Directors welcomed the ongoing initiatives by the WTO and other institutions toward enhancing aid for trade and improving its coordination and delivery, independent of the pace of the Doha Round negotiations. While regretting that trade in products of interest to least-developed countries continues to be subject to many obstacles in developed and developing economies, Directors pointed out that many existing trade opportunities remain unexploited because of infrastructural and other domestic supply constraints as well as policy weaknesses and governance issues, and that aid for trade could help the least-developed countries to take further advantage of existing and new trade opportunities. Directors also noted that benefits from aid for trade could be magnified if accompanied by strengthened policy frameworks, including further trade reforms.
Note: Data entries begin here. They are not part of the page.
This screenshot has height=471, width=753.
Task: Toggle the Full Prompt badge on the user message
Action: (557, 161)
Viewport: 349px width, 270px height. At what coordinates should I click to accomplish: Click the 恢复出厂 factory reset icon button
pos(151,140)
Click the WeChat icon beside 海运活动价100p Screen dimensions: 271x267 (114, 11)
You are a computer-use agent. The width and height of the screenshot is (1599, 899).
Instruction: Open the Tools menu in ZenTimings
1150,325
Directors agreed that, to maximize the gains from aid for trade, critical actions are needed at both the country level and by the international donor community. At the level of individual countries, the country priorities for trade-related reforms and for strengthening competitiveness need to be properly identified with support from the trade diagnostic studies provided under the Enhanced Integrated Framework (EIF), and integrated in the national development and poverty reduction strategies. The useful role of the Fund in supporting these efforts was noted, and several Directors saw scope for enhancing this role. Several Directors also noted that country ownership and commitment are key to a comprehensive national trade strategy and to the efficient utilization of aid for trade. This would allow adequate, and hopefully expanded, mobilization of aid for trade support from the international donor community, in line with the Paris principles on aid effectiveness. Directors also stressed the importance of securing increased financing of the EIF, and urged donors to fulfill their pledges on all trade-related aid resources. Several Directors considered that monitoring and evaluation should also be an important element of the aid for trade process. Several Directors welcomed the World Bank's role in facilitating the sharing of best practices in aid for trade by major donors.
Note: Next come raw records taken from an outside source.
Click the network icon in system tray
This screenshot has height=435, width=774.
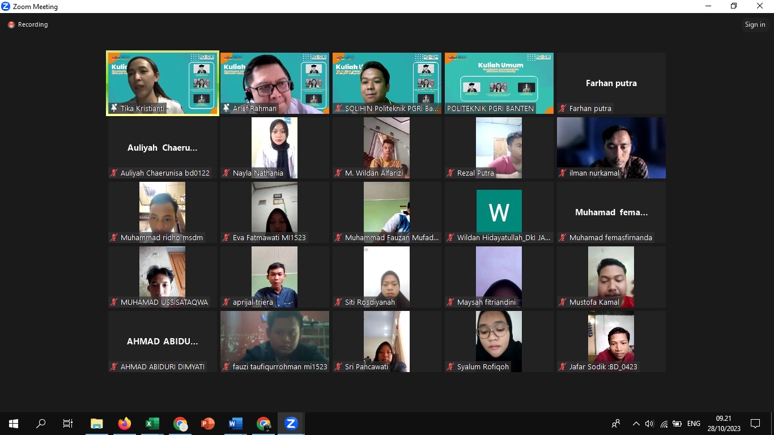pyautogui.click(x=664, y=424)
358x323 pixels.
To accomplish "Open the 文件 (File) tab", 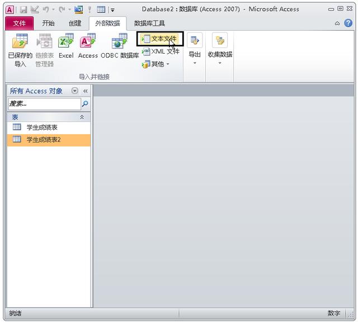I will (x=20, y=23).
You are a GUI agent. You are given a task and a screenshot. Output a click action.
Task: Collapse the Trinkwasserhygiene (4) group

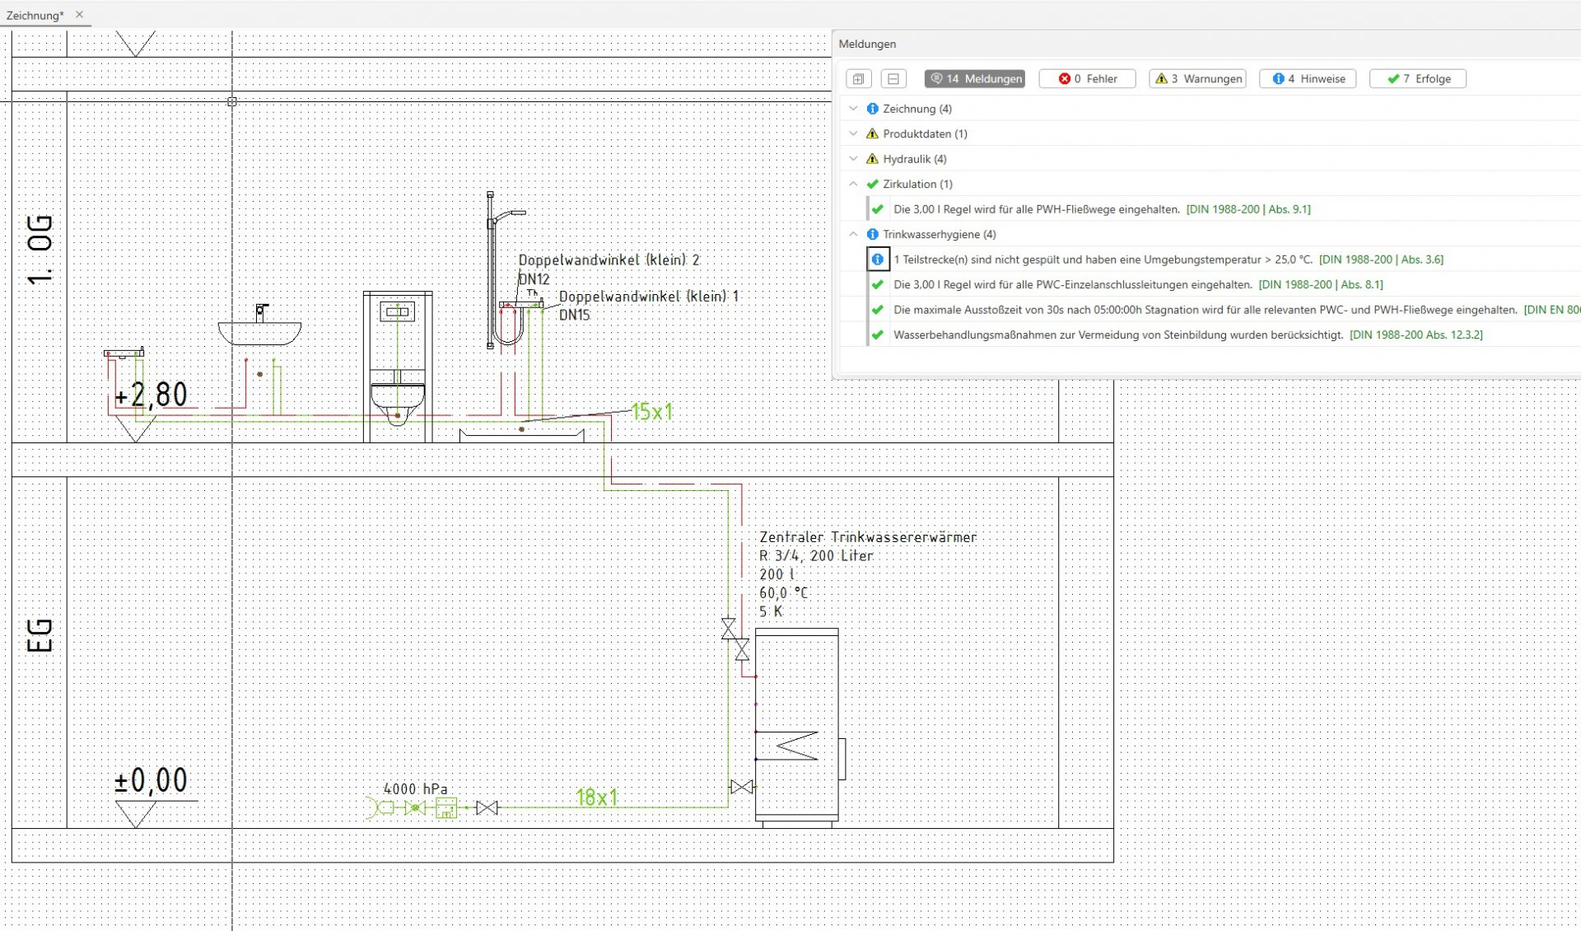[x=853, y=234]
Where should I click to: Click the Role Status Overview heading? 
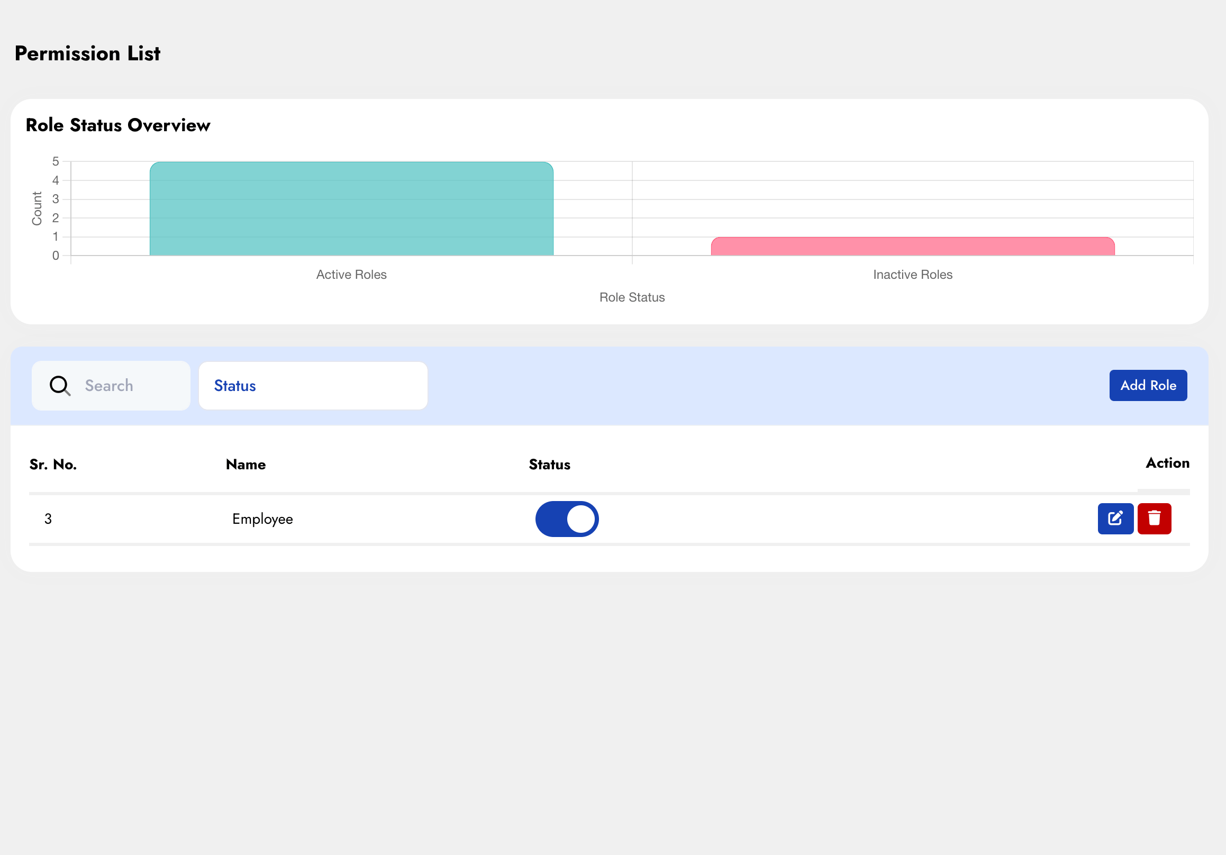point(118,125)
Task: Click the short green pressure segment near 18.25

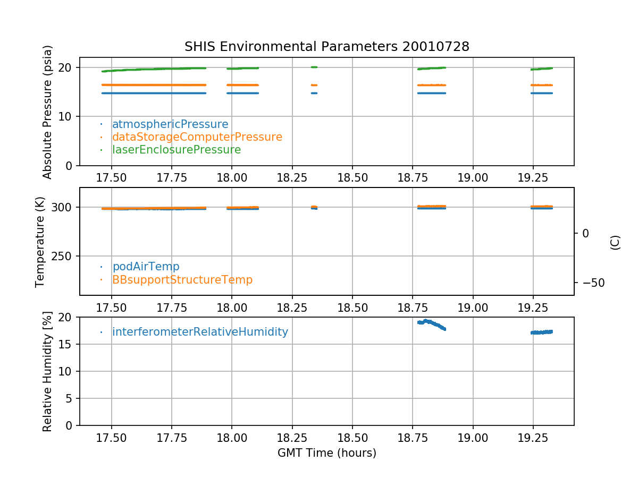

Some Directors saw merit in exploring the mobilization of additional concessional assistance for aid for trade in low-income countries that are not least-developed countries and in small and vulnerable middle-income countries.

Directors supported the Fund's ongoing and selective involvement in the EIF and the aid for trade initiative. In line with the existing policy guidelines on the Fund's work on trade, these activities focus on the Fund's areas of core expertise—namely, technical assistance in customs and tax reforms; policy advice; and if needed, financial assistance in support of adjustment efforts—as well as close collaboration with other relevant institutions. Several Directors also called for further recognition in both the Fund's and Bank's work of the importance of trade for poverty reduction—the benefits for growth and living standards—as well as the need for any safety nets to mitigate possible short-term adverse impacts on affected groups.